◆ **Requirement**
Would you retype the line that contains "Toggle Bold in the upper window ribbon" and all lines following it to the end of the entries below, exactly and without pictures?

Collected data entries
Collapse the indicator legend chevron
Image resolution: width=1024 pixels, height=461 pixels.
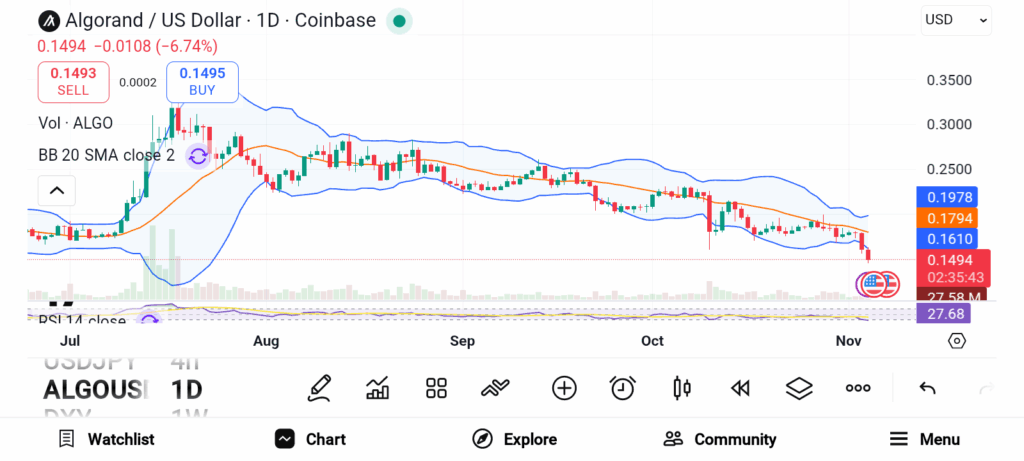click(x=57, y=190)
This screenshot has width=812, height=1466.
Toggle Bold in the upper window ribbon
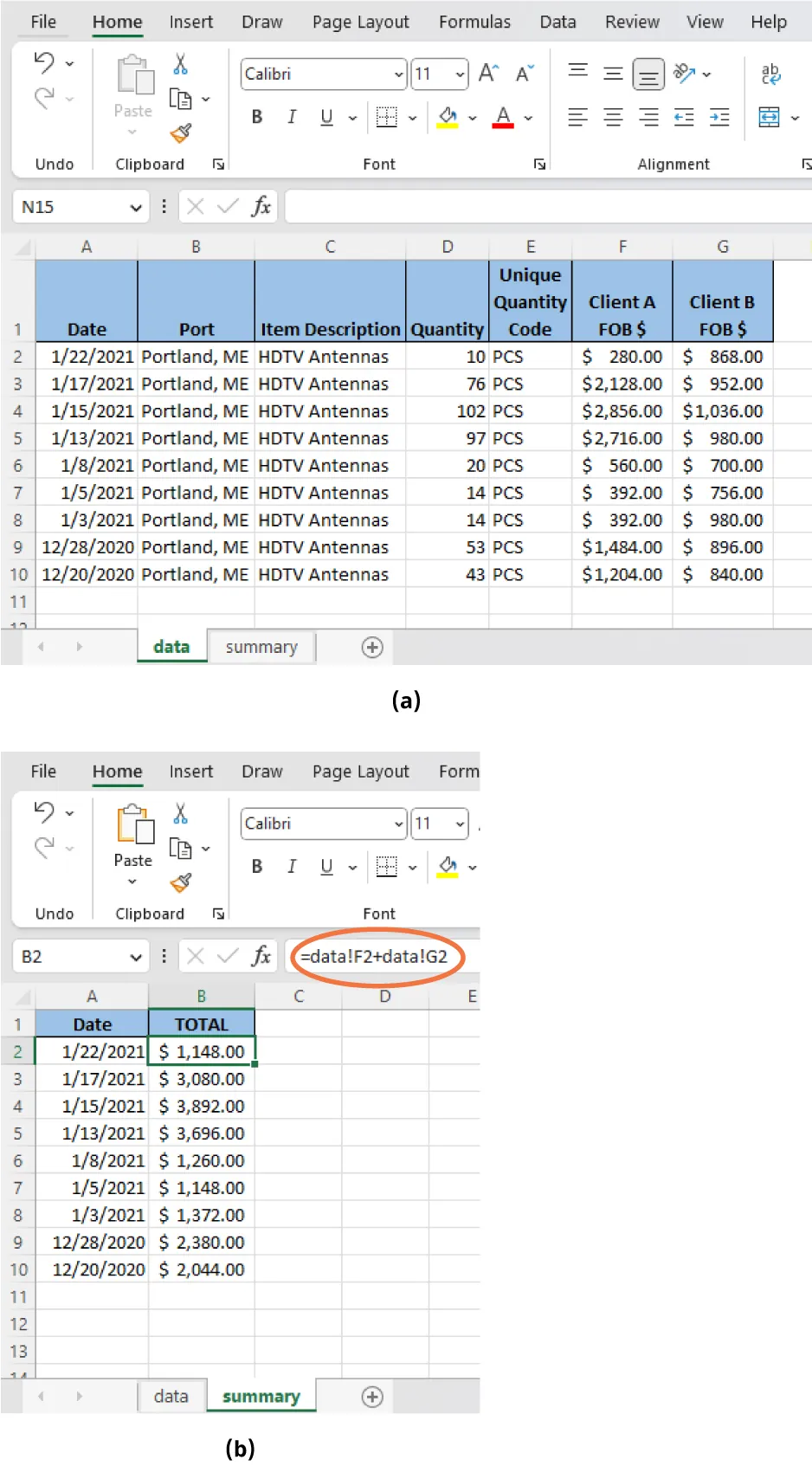coord(257,117)
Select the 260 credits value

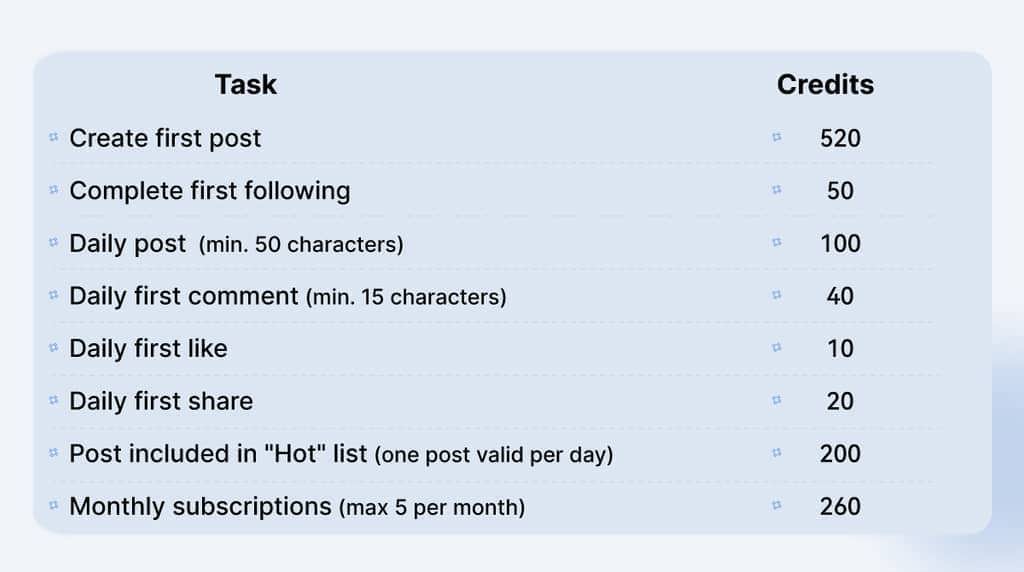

◆ **Response area**
Toggle Bold in the upper window ribbon
coord(257,117)
Select the 260 credits value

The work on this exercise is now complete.